I think I could do very well as a tights influencer, and I have two picks for you today— these really beautiful and unbelievably comfy tights that feel just glorious on and look so sleek and elegant and also these GENIUS tights which a friend recommended to me which look like they are sheer but are actually fleece lined, and I’m mad I didn’t come up with this myself, they solve a hundred problems and look so realistic.

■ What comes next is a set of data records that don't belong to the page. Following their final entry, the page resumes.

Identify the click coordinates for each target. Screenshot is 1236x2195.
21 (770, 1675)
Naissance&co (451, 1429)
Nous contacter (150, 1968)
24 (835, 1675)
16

If you follow me on instagram, you have heard me talk about this book. But I have to say it again. It is one my my favorite reads of the last…. five years? decade? forever? I’m not a HUGE non-fiction reader, and this one is an unusual mix of biography and memoir and sociological investigation and… I just think it will forever make my list of top ten books of all time alongside THE GIVER and THE INTERESTINGS and THE HOUSE ON MANGO STREET and THE LIAR’s CLUB and, let’s be honest, VALLEY OF THE DOLLS has to be on that list too. So now WIFEDOM has to join my all time favorites. Please read it. It’s so so so special.
And one last thing— remember Project Greenlight? There’s a new generation of it on Max, and it’s run by Issa Rae’s production company and it was FANTASTIC to watch, and a great lesson on revising and storytelling and also just a fascinating look at how films get made and how creatives collaborate.
Thank you for the reminder--apparently I need to be reminded MANY times. Just preordered your PB, so excited for it!
"I write for the way work feels hard and then suddenly feels magical." Love this!!!!